Stopping hidden attacks like ghost phishing before they inflict damage is paramount for business continuity and data security. Organizations must prioritize solutions that extend visibility into the browser environment to counter these evolving threats effectively.
Making Hidden Threats Visible for Enhanced Security Posture
The most effective strategy for combating ghost phishing involves utilizing sandboxing solutions capable of in-browser data inspection. Platforms like ANY.RUN’s Interactive Sandbox allow security analysts to move beyond the encrypted response and observe the attack payload as it materializes within the browser’s Document Object Model (DOM). This enables them to connect the obfuscated content to specific network requests, such as Fetch/XHR, and trace the Microsoft device code flow back to its origin endpoint.
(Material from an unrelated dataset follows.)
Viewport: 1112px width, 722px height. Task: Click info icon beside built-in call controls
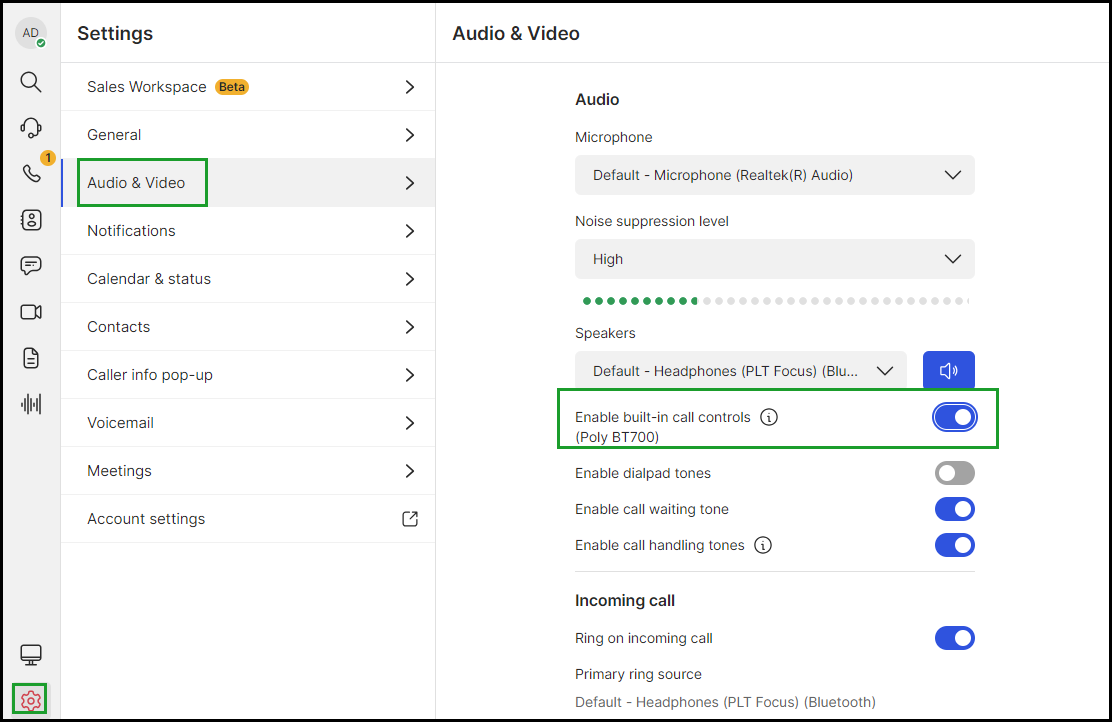pos(769,417)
The detailed in-browser data view within these sandboxes consolidates the entire attack chain into a single, actionable investigation environment. By examining DOM snapshots, analysts can pinpoint the moment the hidden page changes and malicious user code appears. Simultaneously, HTTP requests reveal critical backend communications, while URL details expose the final destination and any triggered detection signatures.
This comprehensive view provides essential indicators, including domains, endpoints, file hashes, and related infrastructure, which are invaluable for further threat hunting and proactive defense. Instead of manually reconstructing the attack from fragmented data, security teams receive direct evidence of the phishing page’s behavior, its communication patterns, and the artifacts necessary for effective containment and detection.
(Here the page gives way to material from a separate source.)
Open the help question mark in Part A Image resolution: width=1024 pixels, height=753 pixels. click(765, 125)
To facilitate efficient escalation and collaboration, the investigation process automatically generates detailed reports. These reports include AI-generated summaries and recommended next steps, streamlining the handoff from Tier 1 analysts to Tier 2 and beyond. This ensures that senior analysts receive concise, actionable intelligence, reducing the need for redundant work and accelerating the transition from validation to containment.
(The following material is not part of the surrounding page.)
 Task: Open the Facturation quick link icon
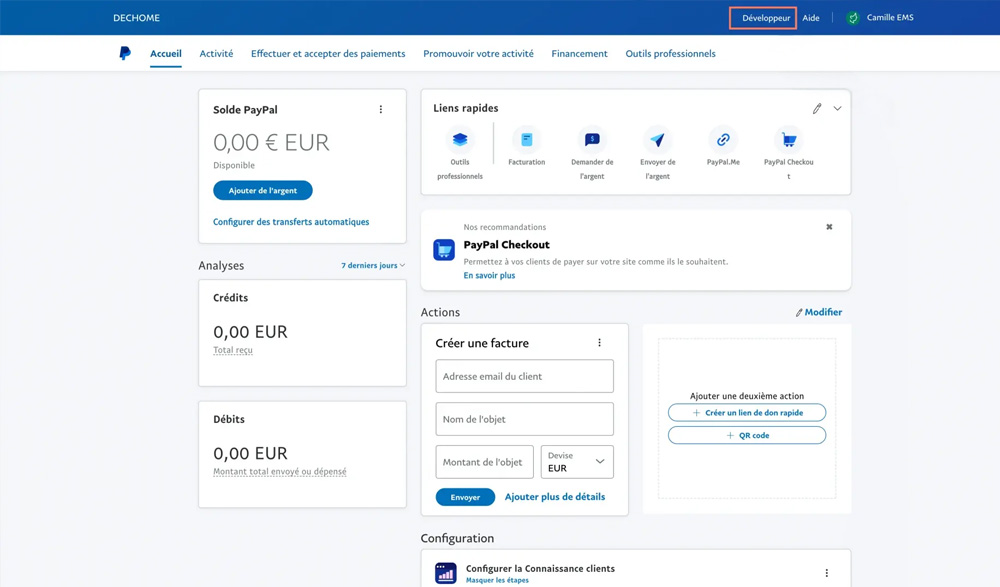pos(526,140)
The EvilTokens campaign serves as a stark reminder that email security alone is insufficient. The attack’s ability to pass initial inspection while concealing its true nature within the browser demands a more advanced approach. Security operations centers (SOCs) must have the tools to gain visibility into this browser-level activity to make informed decisions and mitigate risks effectively. Without this capability, organizations remain vulnerable to prolonged dwell times and escalating incident costs.
By implementing solutions that provide full browser evidence, security teams can significantly shrink the exposure window of compromised accounts. This not only reduces pressure on senior analysts by enabling Tier 1 to resolve more cases independently but also accelerates containment with complete attack context available from the outset. Ultimately, this leads to improved detection coverage, lower phishing response costs, and risk management grounded in concrete evidence rather than incomplete scans.
Modern phishing threats are increasingly sophisticated and no longer reveal themselves solely within the initial email or URL response. Security teams must adopt tools that extend their visibility into the browser to expose these hidden dangers before they can cause significant damage to the business. The next step for organizations is to ensure their security infrastructure includes robust capabilities for detecting and analyzing browser-based threats.